Start of ENTRIES SUPPLIED

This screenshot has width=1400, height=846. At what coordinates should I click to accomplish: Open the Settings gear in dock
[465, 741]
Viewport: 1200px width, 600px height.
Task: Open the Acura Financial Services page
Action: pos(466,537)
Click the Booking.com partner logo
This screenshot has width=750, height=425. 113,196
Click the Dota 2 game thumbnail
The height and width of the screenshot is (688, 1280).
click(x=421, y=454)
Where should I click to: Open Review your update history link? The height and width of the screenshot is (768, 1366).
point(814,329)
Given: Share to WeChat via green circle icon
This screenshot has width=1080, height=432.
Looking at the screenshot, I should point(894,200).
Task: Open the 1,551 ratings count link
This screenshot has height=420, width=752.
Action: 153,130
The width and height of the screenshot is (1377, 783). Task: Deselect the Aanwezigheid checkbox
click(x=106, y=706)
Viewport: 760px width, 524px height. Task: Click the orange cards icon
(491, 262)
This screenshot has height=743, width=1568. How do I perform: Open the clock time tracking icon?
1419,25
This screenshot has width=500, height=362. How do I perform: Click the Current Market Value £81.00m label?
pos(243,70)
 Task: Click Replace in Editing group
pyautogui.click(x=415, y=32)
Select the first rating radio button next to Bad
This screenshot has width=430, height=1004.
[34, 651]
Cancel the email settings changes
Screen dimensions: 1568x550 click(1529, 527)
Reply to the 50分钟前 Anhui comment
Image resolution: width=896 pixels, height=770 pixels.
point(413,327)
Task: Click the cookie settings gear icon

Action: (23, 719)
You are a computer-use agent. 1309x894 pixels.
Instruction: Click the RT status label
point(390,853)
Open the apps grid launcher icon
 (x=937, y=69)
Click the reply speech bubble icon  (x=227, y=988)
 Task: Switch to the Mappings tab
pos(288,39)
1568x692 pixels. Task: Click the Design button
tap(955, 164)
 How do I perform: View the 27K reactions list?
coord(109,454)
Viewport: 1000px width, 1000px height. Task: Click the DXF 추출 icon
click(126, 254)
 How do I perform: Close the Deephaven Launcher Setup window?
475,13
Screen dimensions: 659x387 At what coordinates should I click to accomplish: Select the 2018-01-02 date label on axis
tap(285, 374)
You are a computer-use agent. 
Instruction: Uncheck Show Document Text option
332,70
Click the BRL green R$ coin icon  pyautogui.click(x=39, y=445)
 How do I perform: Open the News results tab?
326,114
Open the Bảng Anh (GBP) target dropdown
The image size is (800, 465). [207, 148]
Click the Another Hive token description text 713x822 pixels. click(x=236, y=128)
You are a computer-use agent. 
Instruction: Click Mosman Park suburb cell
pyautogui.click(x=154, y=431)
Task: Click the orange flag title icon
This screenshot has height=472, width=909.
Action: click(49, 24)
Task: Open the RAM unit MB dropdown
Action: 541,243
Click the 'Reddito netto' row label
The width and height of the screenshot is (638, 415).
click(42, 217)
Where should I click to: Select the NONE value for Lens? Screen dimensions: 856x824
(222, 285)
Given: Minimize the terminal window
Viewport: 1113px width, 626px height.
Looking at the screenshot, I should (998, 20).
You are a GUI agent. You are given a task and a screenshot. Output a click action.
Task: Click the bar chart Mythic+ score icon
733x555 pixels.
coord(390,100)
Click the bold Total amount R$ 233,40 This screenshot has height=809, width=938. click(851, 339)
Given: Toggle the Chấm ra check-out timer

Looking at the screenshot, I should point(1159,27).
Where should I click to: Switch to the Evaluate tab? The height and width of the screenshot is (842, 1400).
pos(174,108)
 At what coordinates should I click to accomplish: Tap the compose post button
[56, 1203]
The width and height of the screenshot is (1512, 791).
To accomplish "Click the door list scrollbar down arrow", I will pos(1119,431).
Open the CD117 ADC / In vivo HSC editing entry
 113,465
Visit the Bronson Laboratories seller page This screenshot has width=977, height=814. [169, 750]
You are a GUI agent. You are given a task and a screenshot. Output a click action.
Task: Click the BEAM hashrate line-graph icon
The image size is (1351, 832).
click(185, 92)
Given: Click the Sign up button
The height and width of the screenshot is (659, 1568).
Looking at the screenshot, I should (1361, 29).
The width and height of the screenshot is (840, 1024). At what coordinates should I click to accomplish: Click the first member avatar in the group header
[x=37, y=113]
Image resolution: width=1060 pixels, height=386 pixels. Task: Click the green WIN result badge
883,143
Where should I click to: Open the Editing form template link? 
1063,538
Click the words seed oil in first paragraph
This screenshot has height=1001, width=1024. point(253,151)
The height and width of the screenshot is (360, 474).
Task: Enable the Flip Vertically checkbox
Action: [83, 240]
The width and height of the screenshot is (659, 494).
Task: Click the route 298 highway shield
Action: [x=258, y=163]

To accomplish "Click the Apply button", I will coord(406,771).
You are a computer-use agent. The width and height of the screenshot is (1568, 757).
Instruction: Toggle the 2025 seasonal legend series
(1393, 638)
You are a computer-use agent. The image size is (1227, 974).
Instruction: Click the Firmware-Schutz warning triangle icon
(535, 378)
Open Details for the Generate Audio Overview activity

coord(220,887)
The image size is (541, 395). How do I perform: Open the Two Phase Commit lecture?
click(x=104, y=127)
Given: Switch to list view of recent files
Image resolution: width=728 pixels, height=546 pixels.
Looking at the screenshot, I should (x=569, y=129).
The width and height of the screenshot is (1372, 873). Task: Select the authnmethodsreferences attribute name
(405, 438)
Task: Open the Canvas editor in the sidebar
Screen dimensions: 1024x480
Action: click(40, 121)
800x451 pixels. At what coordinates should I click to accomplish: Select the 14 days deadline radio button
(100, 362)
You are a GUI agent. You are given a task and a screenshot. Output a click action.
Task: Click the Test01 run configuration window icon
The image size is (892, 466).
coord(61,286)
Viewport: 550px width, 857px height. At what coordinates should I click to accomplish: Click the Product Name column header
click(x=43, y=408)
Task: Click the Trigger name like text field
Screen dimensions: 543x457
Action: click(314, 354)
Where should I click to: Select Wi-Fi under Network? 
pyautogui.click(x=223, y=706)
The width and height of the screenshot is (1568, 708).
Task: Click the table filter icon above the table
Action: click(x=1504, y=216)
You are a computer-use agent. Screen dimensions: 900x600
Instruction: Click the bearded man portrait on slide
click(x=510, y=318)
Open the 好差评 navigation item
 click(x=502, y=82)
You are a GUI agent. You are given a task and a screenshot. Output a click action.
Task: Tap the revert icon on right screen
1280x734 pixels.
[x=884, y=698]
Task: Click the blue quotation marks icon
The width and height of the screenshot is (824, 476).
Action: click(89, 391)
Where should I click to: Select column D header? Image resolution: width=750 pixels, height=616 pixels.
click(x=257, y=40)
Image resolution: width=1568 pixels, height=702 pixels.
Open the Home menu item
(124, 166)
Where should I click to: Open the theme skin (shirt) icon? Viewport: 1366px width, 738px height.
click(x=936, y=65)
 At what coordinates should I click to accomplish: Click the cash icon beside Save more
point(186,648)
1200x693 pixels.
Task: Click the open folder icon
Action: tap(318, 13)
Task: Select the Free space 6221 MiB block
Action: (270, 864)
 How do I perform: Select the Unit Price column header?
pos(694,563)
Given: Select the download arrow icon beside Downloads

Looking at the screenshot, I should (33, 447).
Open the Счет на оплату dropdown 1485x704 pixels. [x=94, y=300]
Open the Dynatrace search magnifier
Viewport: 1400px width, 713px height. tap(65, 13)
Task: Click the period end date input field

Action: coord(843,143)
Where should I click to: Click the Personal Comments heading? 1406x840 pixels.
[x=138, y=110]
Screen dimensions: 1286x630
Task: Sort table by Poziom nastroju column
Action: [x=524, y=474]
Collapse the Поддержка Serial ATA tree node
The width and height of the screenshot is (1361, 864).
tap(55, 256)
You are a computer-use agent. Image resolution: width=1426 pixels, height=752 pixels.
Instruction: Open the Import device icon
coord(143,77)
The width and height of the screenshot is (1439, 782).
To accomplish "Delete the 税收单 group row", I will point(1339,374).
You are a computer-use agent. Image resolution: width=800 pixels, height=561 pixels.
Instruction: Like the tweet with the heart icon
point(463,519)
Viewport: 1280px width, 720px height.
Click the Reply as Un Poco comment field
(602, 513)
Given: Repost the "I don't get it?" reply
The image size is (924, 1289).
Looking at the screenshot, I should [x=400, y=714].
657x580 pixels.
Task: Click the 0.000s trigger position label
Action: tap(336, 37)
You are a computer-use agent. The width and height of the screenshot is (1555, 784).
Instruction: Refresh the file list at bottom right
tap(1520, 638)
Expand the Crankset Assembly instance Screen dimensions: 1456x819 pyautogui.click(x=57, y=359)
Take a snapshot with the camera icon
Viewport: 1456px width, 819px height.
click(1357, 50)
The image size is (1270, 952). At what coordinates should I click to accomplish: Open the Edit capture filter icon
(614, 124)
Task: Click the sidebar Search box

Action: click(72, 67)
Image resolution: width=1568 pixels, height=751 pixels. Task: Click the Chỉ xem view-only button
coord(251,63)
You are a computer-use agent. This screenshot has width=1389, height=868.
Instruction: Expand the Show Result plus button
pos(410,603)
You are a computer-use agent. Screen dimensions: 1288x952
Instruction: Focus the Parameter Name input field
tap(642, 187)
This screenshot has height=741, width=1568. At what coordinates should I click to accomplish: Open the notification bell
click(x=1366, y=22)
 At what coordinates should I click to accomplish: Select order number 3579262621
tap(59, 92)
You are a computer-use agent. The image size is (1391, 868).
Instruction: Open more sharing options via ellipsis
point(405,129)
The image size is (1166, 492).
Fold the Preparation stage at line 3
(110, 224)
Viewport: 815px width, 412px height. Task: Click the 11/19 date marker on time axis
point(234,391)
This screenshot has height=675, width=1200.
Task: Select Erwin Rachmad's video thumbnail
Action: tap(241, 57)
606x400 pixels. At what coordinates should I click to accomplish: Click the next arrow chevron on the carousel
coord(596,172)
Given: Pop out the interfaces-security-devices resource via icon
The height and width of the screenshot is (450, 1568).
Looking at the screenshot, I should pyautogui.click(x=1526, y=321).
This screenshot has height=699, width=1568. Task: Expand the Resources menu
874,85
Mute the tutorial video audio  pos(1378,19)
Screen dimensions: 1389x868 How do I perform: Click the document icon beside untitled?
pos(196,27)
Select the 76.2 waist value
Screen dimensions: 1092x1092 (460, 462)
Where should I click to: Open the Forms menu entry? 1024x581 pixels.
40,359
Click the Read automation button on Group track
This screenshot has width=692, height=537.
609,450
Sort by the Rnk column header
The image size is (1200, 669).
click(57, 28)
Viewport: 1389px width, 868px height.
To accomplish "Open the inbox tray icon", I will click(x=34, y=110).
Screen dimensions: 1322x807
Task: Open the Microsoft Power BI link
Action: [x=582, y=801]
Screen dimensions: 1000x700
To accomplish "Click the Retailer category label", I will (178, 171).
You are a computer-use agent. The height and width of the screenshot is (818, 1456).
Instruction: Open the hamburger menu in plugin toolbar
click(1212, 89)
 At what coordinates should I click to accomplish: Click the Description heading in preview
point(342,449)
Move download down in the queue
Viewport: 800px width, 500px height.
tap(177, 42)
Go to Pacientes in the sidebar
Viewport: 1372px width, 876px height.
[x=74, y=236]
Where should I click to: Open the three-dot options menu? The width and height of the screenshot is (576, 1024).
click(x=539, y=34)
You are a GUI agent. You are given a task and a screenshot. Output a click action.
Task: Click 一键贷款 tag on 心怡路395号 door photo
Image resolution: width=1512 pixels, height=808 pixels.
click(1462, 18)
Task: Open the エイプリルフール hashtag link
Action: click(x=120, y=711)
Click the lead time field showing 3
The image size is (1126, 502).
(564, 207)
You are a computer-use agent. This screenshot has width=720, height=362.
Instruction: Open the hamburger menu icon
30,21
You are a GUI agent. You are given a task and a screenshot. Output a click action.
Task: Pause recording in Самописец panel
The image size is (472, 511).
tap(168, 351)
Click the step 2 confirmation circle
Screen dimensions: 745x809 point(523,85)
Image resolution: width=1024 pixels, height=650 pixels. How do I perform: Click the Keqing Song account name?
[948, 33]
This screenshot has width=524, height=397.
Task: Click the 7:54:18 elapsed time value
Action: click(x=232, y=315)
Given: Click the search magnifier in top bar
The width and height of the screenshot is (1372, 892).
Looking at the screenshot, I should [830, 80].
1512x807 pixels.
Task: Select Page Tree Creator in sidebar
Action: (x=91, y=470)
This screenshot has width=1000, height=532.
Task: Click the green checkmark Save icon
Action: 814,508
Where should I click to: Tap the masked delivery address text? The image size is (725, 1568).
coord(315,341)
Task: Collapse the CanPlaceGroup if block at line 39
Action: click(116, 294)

End of ENTRIES SUPPLIED

Give back the entries above exactly as they are, from their first line through the line that contains "Click the Dota 2 game thumbnail", both included, with nothing else.

RESULT OF THE EXERCISE >>
This screenshot has width=1400, height=846. At what coordinates should I click to accomplish: Open the Settings gear in dock
[465, 741]
Viewport: 1200px width, 600px height.
Task: Open the Acura Financial Services page
Action: pos(466,537)
Click the Booking.com partner logo
This screenshot has width=750, height=425. 113,196
Click the Dota 2 game thumbnail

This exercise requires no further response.